Records to use
********************

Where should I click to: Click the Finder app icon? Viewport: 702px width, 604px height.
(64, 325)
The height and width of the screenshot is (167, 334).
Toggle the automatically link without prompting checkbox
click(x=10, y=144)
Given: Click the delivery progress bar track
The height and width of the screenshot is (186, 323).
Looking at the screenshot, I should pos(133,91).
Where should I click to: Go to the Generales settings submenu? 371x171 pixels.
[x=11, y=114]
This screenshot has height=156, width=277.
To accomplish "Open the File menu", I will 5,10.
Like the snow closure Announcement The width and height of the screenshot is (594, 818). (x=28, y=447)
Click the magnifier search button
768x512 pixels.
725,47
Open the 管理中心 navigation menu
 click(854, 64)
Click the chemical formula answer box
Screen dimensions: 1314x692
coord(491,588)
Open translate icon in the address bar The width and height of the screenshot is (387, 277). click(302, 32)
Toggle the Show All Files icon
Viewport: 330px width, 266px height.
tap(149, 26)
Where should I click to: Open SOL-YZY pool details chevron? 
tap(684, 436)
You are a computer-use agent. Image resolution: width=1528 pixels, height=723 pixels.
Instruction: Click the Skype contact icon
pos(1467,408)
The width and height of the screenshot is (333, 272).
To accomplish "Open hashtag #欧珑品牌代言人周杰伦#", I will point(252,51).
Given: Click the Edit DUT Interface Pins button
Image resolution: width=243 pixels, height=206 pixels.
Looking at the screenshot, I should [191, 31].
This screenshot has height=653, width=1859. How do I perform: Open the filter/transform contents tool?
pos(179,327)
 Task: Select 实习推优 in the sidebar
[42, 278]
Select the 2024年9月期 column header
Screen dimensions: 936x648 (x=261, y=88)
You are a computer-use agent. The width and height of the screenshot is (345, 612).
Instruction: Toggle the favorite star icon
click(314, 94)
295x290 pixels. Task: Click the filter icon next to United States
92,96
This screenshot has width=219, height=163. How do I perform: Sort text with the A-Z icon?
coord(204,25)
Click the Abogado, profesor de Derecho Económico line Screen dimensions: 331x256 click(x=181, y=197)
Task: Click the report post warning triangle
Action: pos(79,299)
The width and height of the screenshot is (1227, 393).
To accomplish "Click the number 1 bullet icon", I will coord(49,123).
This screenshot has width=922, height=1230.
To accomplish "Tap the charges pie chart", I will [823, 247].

********************

Task goal
Each line in the data is to be written out precisely.

Answer below
Where should I click to: Click the Finder app icon? Viewport: 702px width, 604px height.
(64, 325)
The height and width of the screenshot is (167, 334).
Toggle the automatically link without prompting checkbox
click(x=10, y=144)
Given: Click the delivery progress bar track
The height and width of the screenshot is (186, 323).
Looking at the screenshot, I should pos(133,91).
Where should I click to: Go to the Generales settings submenu? 371x171 pixels.
[x=11, y=114]
This screenshot has height=156, width=277.
To accomplish "Open the File menu", I will 5,10.
Like the snow closure Announcement The width and height of the screenshot is (594, 818). (x=28, y=447)
Click the magnifier search button
768x512 pixels.
725,47
Open the 管理中心 navigation menu
 click(854, 64)
Click the chemical formula answer box
Screen dimensions: 1314x692
coord(491,588)
Open translate icon in the address bar The width and height of the screenshot is (387, 277). click(302, 32)
Toggle the Show All Files icon
Viewport: 330px width, 266px height.
tap(149, 26)
Where should I click to: Open SOL-YZY pool details chevron? 
tap(684, 436)
You are a computer-use agent. Image resolution: width=1528 pixels, height=723 pixels.
Instruction: Click the Skype contact icon
pos(1467,408)
The width and height of the screenshot is (333, 272).
To accomplish "Open hashtag #欧珑品牌代言人周杰伦#", I will point(252,51).
Given: Click the Edit DUT Interface Pins button
Image resolution: width=243 pixels, height=206 pixels.
Looking at the screenshot, I should [191, 31].
This screenshot has height=653, width=1859. How do I perform: Open the filter/transform contents tool?
pos(179,327)
 Task: Select 实习推优 in the sidebar
[42, 278]
Select the 2024年9月期 column header
Screen dimensions: 936x648 (x=261, y=88)
You are a computer-use agent. The width and height of the screenshot is (345, 612).
Instruction: Toggle the favorite star icon
click(314, 94)
295x290 pixels. Task: Click the filter icon next to United States
92,96
This screenshot has width=219, height=163. How do I perform: Sort text with the A-Z icon?
coord(204,25)
Click the Abogado, profesor de Derecho Económico line Screen dimensions: 331x256 click(x=181, y=197)
Task: Click the report post warning triangle
Action: pos(79,299)
The width and height of the screenshot is (1227, 393).
To accomplish "Click the number 1 bullet icon", I will coord(49,123).
This screenshot has width=922, height=1230.
To accomplish "Tap the charges pie chart", I will [823, 247].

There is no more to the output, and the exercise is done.